— START OF Supplied records —
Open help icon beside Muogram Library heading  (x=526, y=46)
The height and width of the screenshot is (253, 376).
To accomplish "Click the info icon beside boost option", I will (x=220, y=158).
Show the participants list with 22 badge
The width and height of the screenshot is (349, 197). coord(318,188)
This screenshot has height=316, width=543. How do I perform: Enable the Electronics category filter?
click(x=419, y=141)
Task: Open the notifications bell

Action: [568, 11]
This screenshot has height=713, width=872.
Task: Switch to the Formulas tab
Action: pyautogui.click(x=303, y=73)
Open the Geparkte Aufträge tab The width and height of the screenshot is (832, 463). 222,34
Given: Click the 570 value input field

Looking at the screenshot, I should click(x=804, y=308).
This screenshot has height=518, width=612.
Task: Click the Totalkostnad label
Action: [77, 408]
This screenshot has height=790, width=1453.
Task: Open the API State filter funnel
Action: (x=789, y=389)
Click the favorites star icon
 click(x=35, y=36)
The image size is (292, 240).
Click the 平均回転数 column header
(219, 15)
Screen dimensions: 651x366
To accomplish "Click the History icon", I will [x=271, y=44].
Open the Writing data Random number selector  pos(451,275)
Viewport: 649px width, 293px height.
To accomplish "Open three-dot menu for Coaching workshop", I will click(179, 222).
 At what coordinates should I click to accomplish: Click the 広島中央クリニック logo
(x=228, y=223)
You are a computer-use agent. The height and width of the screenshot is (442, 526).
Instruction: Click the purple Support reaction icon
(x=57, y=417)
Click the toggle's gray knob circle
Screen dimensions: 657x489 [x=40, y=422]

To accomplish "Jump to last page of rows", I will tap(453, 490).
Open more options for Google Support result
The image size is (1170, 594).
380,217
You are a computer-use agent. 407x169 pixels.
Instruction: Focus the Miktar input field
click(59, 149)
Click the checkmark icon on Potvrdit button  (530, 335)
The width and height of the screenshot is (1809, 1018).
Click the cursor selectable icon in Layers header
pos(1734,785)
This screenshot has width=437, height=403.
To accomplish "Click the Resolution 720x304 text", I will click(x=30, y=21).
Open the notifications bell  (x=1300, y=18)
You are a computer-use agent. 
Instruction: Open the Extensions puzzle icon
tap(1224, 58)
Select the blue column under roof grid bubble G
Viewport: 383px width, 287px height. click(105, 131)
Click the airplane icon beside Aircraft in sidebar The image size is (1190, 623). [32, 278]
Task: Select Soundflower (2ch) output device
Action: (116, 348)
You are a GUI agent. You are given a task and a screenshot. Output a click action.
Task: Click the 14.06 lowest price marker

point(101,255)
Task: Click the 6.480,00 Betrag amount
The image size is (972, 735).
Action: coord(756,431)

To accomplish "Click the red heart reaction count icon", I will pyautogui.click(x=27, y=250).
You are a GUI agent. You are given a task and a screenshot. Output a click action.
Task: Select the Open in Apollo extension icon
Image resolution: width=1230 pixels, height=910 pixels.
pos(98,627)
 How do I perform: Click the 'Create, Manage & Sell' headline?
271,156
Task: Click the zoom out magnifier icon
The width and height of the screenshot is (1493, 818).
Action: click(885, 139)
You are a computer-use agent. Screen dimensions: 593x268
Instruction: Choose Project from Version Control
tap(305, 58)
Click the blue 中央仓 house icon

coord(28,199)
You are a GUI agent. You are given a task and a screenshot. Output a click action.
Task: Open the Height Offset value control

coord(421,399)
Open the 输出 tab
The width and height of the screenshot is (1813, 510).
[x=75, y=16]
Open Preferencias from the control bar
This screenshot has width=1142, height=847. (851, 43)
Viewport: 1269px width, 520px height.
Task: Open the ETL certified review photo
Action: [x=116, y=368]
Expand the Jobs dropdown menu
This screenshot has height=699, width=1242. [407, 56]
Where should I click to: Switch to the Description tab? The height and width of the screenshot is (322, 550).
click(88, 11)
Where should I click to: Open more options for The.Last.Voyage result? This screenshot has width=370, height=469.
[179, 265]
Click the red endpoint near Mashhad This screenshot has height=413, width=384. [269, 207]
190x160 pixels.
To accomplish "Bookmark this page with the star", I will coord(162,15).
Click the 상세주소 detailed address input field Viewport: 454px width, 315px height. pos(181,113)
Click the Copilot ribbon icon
— END OF Supplied records —
Goal: Please put every line of the rows above into a JSON list of strings, with one string per line and blank lines left out.

Finished task:
[
  "Open help icon beside Muogram Library heading  (x=526, y=46)",
  "The height and width of the screenshot is (253, 376).",
  "To accomplish \"Click the info icon beside boost option\", I will (x=220, y=158).",
  "Show the participants list with 22 badge",
  "The width and height of the screenshot is (349, 197). coord(318,188)",
  "This screenshot has height=316, width=543. How do I perform: Enable the Electronics category filter?",
  "click(x=419, y=141)",
  "Task: Open the notifications bell",
  "Action: [568, 11]",
  "This screenshot has height=713, width=872.",
  "Task: Switch to the Formulas tab",
  "Action: pyautogui.click(x=303, y=73)",
  "Open the Geparkte Aufträge tab The width and height of the screenshot is (832, 463). 222,34",
  "Given: Click the 570 value input field",
  "Looking at the screenshot, I should click(x=804, y=308).",
  "This screenshot has height=518, width=612.",
  "Task: Click the Totalkostnad label",
  "Action: [77, 408]",
  "This screenshot has height=790, width=1453.",
  "Task: Open the API State filter funnel",
  "Action: (x=789, y=389)",
  "Click the favorites star icon",
  " click(x=35, y=36)",
  "The image size is (292, 240).",
  "Click the 平均回転数 column header",
  "(219, 15)",
  "Screen dimensions: 651x366",
  "To accomplish \"Click the History icon\", I will [x=271, y=44].",
  "Open the Writing data Random number selector  pos(451,275)",
  "Viewport: 649px width, 293px height.",
  "To accomplish \"Open three-dot menu for Coaching workshop\", I will click(179, 222).",
  " At what coordinates should I click to accomplish: Click the 広島中央クリニック logo",
  "(x=228, y=223)",
  "You are a computer-use agent. The height and width of the screenshot is (442, 526).",
  "Instruction: Click the purple Support reaction icon",
  "(x=57, y=417)",
  "Click the toggle's gray knob circle",
  "Screen dimensions: 657x489 [x=40, y=422]",
  "To accomplish \"Jump to last page of rows\", I will tap(453, 490).",
  "Open more options for Google Support result",
  "The image size is (1170, 594).",
  "380,217",
  "You are a computer-use agent. 407x169 pixels.",
  "Instruction: Focus the Miktar input field",
  "click(59, 149)",
  "Click the checkmark icon on Potvrdit button  (530, 335)",
  "The width and height of the screenshot is (1809, 1018).",
  "Click the cursor selectable icon in Layers header",
  "pos(1734,785)",
  "This screenshot has width=437, height=403.",
  "To accomplish \"Click the Resolution 720x304 text\", I will click(x=30, y=21).",
  "Open the notifications bell  (x=1300, y=18)",
  "You are a computer-use agent. ",
  "Instruction: Open the Extensions puzzle icon",
  "tap(1224, 58)",
  "Select the blue column under roof grid bubble G",
  "Viewport: 383px width, 287px height. click(105, 131)",
  "Click the airplane icon beside Aircraft in sidebar The image size is (1190, 623). [32, 278]",
  "Task: Select Soundflower (2ch) output device",
  "Action: (116, 348)",
  "You are a GUI agent. You are given a task and a screenshot. Output a click action.",
  "Task: Click the 14.06 lowest price marker",
  "point(101,255)",
  "Task: Click the 6.480,00 Betrag amount",
  "The image size is (972, 735).",
  "Action: coord(756,431)",
  "To accomplish \"Click the red heart reaction count icon\", I will pyautogui.click(x=27, y=250).",
  "You are a GUI agent. You are given a task and a screenshot. Output a click action.",
  "Task: Select the Open in Apollo extension icon",
  "Image resolution: width=1230 pixels, height=910 pixels.",
  "pos(98,627)",
  " How do I perform: Click the 'Create, Manage & Sell' headline?",
  "271,156",
  "Task: Click the zoom out magnifier icon",
  "The width and height of the screenshot is (1493, 818).",
  "Action: click(885, 139)",
  "You are a computer-use agent. Screen dimensions: 593x268",
  "Instruction: Choose Project from Version Control",
  "tap(305, 58)",
  "Click the blue 中央仓 house icon",
  "coord(28,199)",
  "You are a GUI agent. You are given a task and a screenshot. Output a click action.",
  "Task: Open the Height Offset value control",
  "coord(421,399)",
  "Open the 输出 tab",
  "The width and height of the screenshot is (1813, 510).",
  "[x=75, y=16]",
  "Open Preferencias from the control bar",
  "This screenshot has width=1142, height=847. (851, 43)",
  "Viewport: 1269px width, 520px height.",
  "Task: Open the ETL certified review photo",
  "Action: [x=116, y=368]",
  "Expand the Jobs dropdown menu",
  "This screenshot has height=699, width=1242. [407, 56]",
  "Where should I click to: Switch to the Description tab? The height and width of the screenshot is (322, 550).",
  "click(88, 11)",
  "Where should I click to: Open more options for The.Last.Voyage result? This screenshot has width=370, height=469.",
  "[179, 265]",
  "Click the red endpoint near Mashhad This screenshot has height=413, width=384. [269, 207]",
  "190x160 pixels.",
  "To accomplish \"Bookmark this page with the star\", I will coord(162,15).",
  "Click the 상세주소 detailed address input field Viewport: 454px width, 315px height. pos(181,113)",
  "Click the Copilot ribbon icon"
]